Abstract
Synpolydactyly (SPD) is an autosomal dominant congenital limb disorder due to mutations in HOXD13 . It is a phenotypically heterogeneous condition characterized by syndactyly of the third finger (F3), fourth finger (F4) and/or fourth toe (T4), and fifth toe (T5) with variably associated polydactyly. We report on a mother and fetus with SPD. The mother has a novel mutation (c.708_708delC) in the HOXD13 gene that was also seen in the fetus. However, the fetus had congenital omphalocele in addition to SPD that is an association not reported to date. A chromosomal microarray in the fetus was normal. We report a novel mutation in HOXD13 and document co-occurrence of an omphalocele and SPD in a fetus.
Keywords: synpolydactyly, HOXD13, omphalocele, syndactyly, polydactyly
Introduction
Synpolydactyly (SPD; OMIM 186000) is an autosomal dominant congenital limb disorder caused by mutation in HOXD13 (OMIM 142989). Typically, patients with SPD have syndactyly of the third finger (F3), fourth finger (F4) and/or fourth toe (T4), and fifth toe (T5) with variable expression and reduced penetrance. 1 Phenotypes may comprise pre-/postaxial polydactyly in the same or different digits. Metacarpal or metatarsal abnormalities can also be seen.
Clinical Report
A female fetus aborted at 17 weeks of gestation was referred for autopsy in view of multiple congenital anomalies. The mother was a primigravida in a nonconsanguineous marriage. There was no antenatal illness or exposure to known teratogens. Antenatal ultrasonography disclosed colpocephaly, a narrow thorax, and a large abdominal wall defect in the fetus. Clinical evaluation of the mother revealed bilateral cutaneous syndactyly of F3 and F4 ( Fig. 1A ). Syndactyly was not present in the feet ( Fig. 1C ).
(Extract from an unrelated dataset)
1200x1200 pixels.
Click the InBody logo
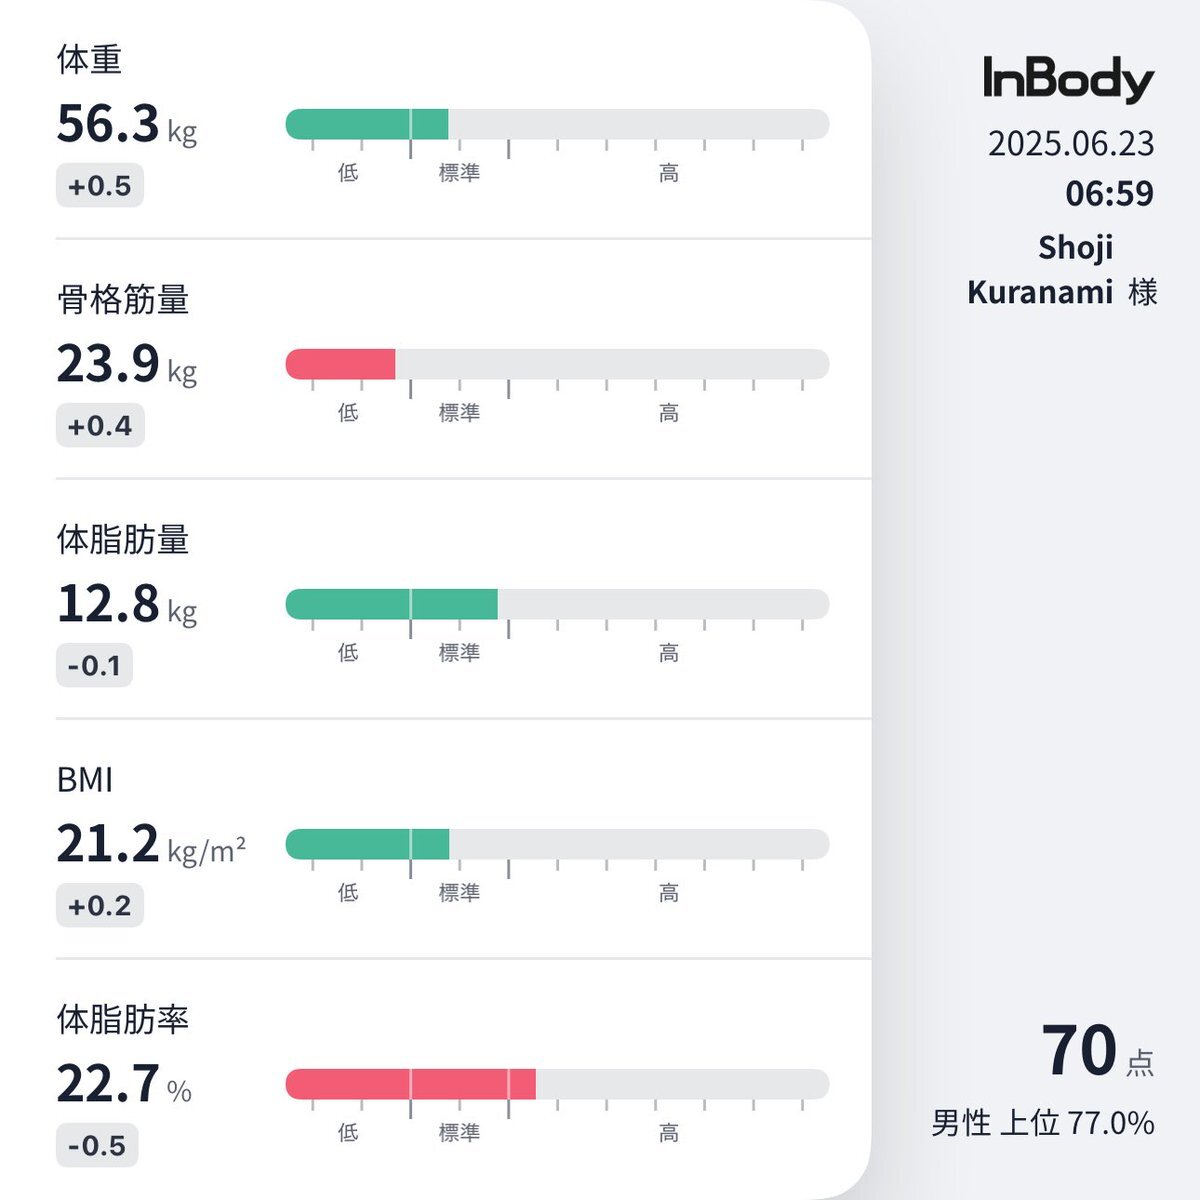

Radiographs of the mother showed partial fusion of distal phalanges of F3 and F4 as well as a bony growth on the medial side of proximal phalange of F4 on the right hand. There was complete duplication of the middle phalanges and partial duplication of the distal phalanges of F4 and synostosis of the proximal phalanges of F3, F4, and the third metacarpal on the left hand ( Fig. 1B ). Partial duplication or spike-like bone growths from the proximal part of the second metatarsals were also noted ( Fig. 1D ).
Fig. 1.
Clinical photographs and radiographs of mother's hands ( A, B ) and feet ( C, D ) show bilateral cutaneous syndactyly of F3, F4 ( A ), partial fusion of distal phalanges of F3, F4 and bony growth on the medial side of proximal phalange of F4 on right hand ( B ), complete duplication of middle phalanges and partial duplication of distal phalanges of F4 and synostosis of proximal phalanges of F3 and third metacarpal of left hand ( B ). Clinically the feet appeared normal ( C ) whereas radiographs show partial duplication or spike-like projection from the second metatarsal ( D ). (Permission was obtained from the patient for publication.)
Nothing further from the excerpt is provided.